Thursday, September 16, 2010

Dredged from the Archives: Murder gets boring

This is one of a larger group of "Experience Point" flaws. All of the solutions mesh into each other, but for brevity I shall break them into smaller pieces.This one deals with the problem of wholesale slaughter of your enemies. In this particular post I'll deal with murdering opposing villains, the big villain or at least the stalwart dark lieutenant.

Many GM's are frustrated that they cannot have a recurring villain because PC's will not stop until they murder them. Its like a party of Terminators. This is a mechanically based flaw. You either get the same XP for killing, or its the only way you get XP added to the fact that dead villains can't trouble you later.

Piecemeal deals with this in the following manner. When you drive off (force to flee, abandon plans or the like) or kill a villain, your party gets experience points equal to 10% of the villain's experience point total. If you can capture an enemy villain you gain experience points equal to 25% of the villain's experience point total, even if you later execute the villain after a "fair" trial (or sacrifice on a dark altar if your evil). This creates an incentive to not ALWAYS murder, without making it mandatory. While taking prisoners is more valuable it is also more dangerous. If you kill Baron Von Badass he can't escape and menace you later, if you take him prisoner you will gain more.
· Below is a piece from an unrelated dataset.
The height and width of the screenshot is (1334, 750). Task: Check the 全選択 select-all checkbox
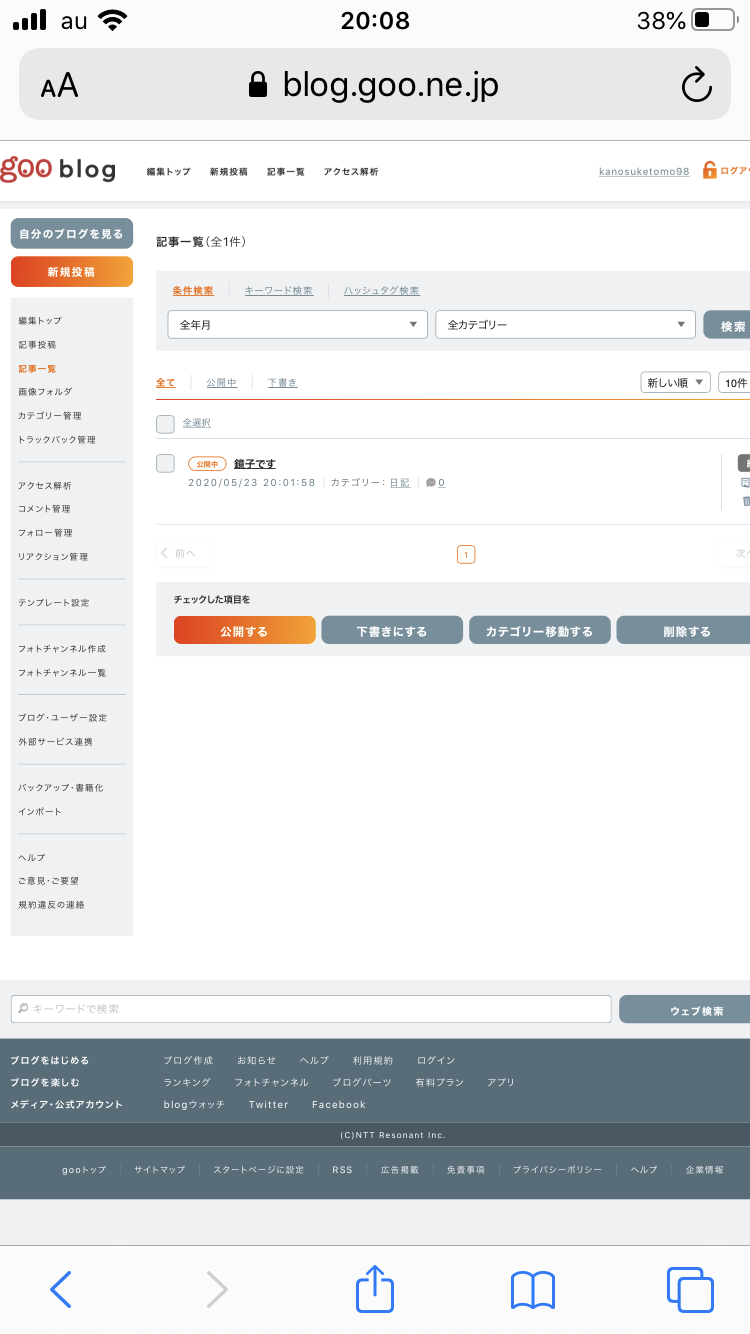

If he escapes and menaces you again, at least you'll be more familiar with his weaknesses (and can gain the experience points again).

Whats the logic behind this? Well, in Piecemeal the implied nature of "heroes" is that they have the blessing or at least interest of the trickster deities, fates, or the like. Thus when you take prisoners you increase the opportunities for high adventure. This has the side benefits that players should know they too can expect to be taken prisoner rather than killed immediately. After all, Baron Von Badass wants more experience points too.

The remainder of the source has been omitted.